Subscribe to enjoy similar stories. With polls suggesting that Kamala Harris has at least a 50% chance of winning next month’s US presidential election, questions about her economic-policy agenda have come to the fore. Of course, much will also depend on down-ballot outcomes.
If the Democrats were to win the White House and both houses of Congress, they could implement fiscal policies with a simple majority (through the so-called budget-reconciliation process). Otherwise, a Harris administration would be more constrained. When Harris ran for president in 2019, her economic proposals were to the left of the Democratic Party.

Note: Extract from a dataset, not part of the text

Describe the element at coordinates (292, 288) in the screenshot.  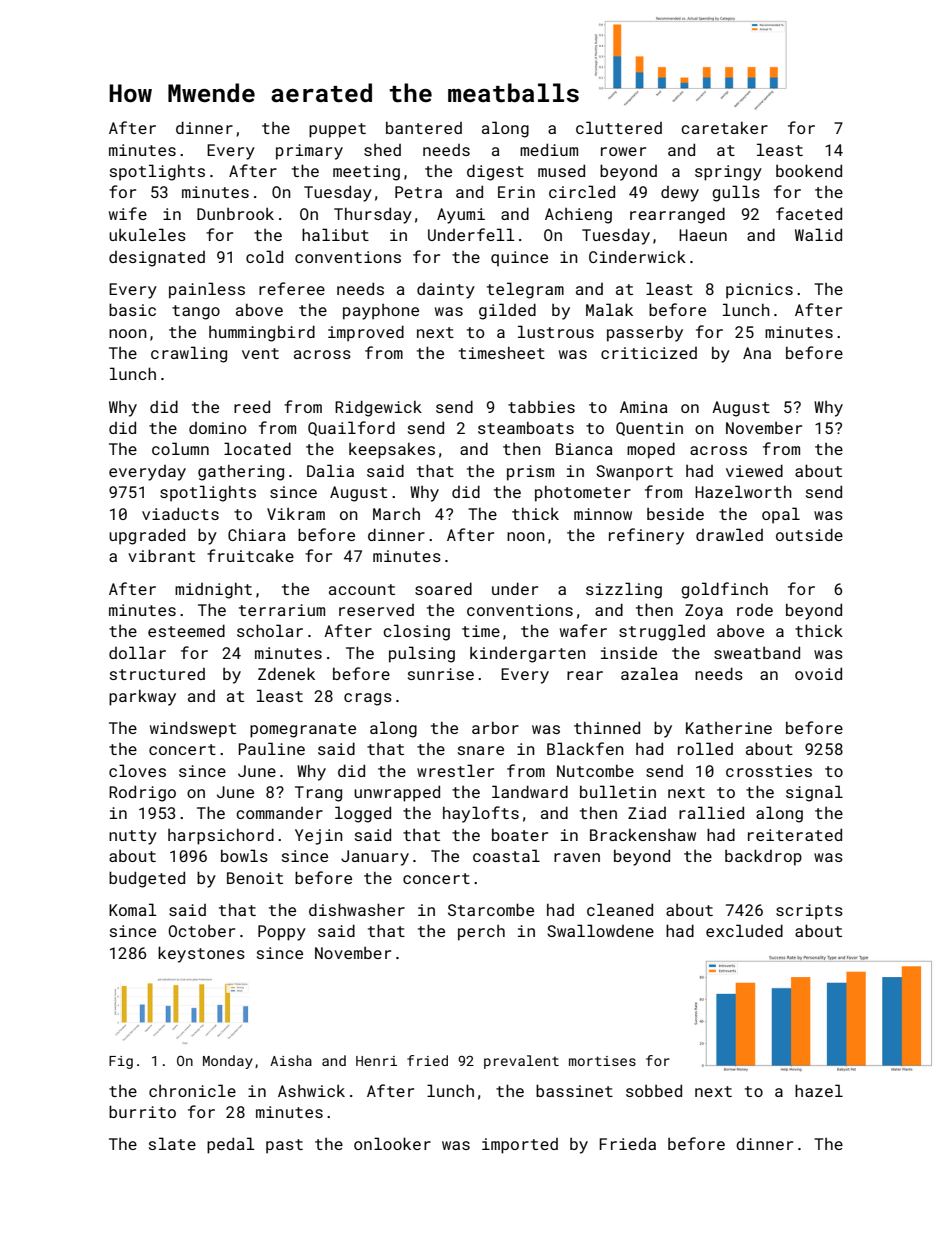
I see `referee` at that location.
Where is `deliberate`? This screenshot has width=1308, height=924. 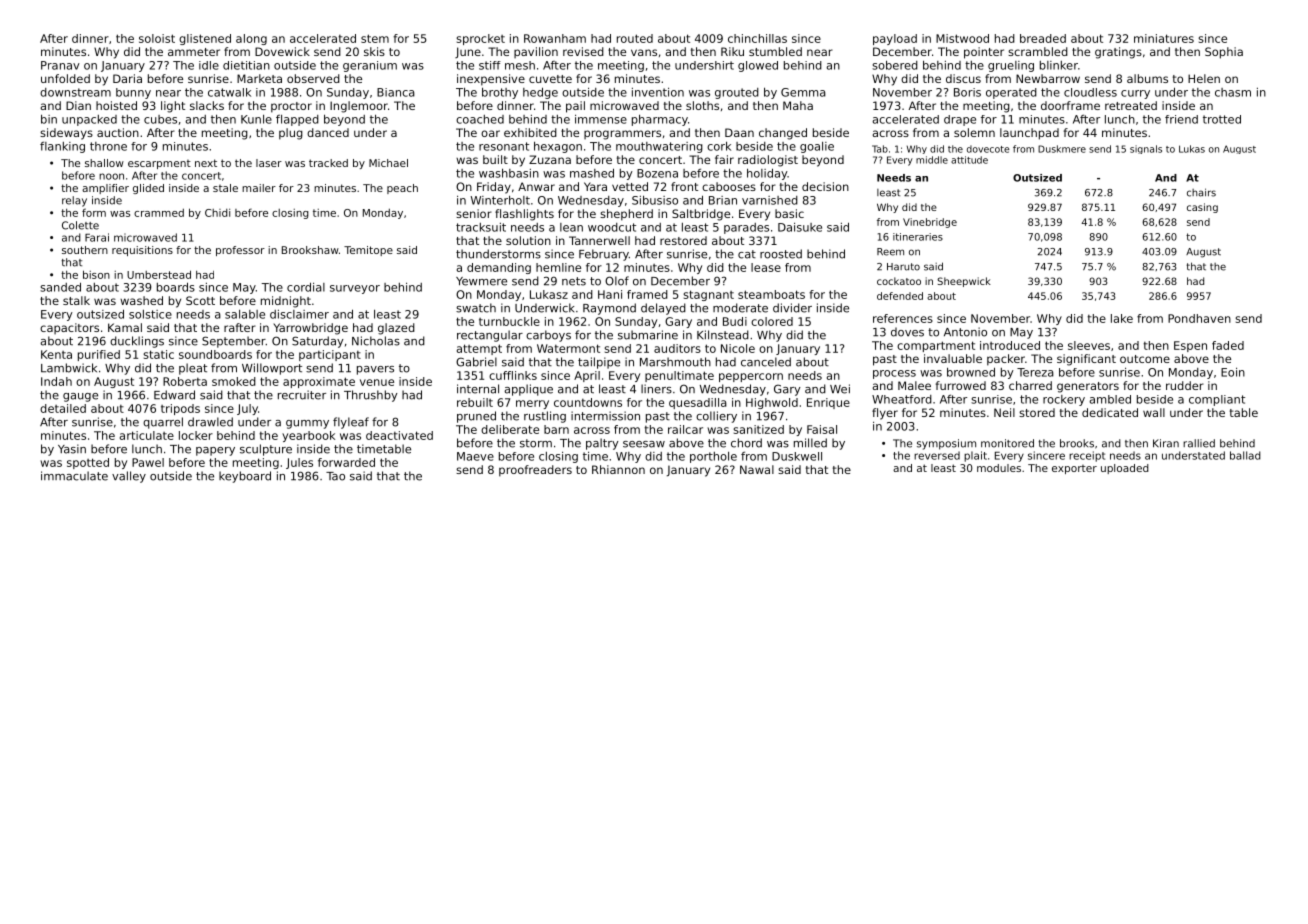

Among other things, she supported universal state-funded health care, decriminalization of illegal border crossings, a $10 trillion ‘Green New Deal’ to address climate change, and a fracking ban. Now she is running on a more centrist platform that includes support for the Affordable Care Act (‘Obamacare’), albeit with some new twists such as a price cap on insulin and an expansion of government authority to negotiate drug prices for US Medicare and Medicaid. She also favours a recent bipartisan deal to crack down on illegal immigration, which her opponent Donald Trump convinced Republicans to scuttle, accepts fracking, and backs the more limited ($1 trillion) green spending in the Inflation Reduction Act.
She has made little mention of climate change in her speeches. Although many of Harris’s other proposals remain vague, she would seem to represent a continuation of President Joe Biden’s economic policies. She would support efforts to re-shore manufacturing and create an ‘opportunity economy’ with more inclusive growth.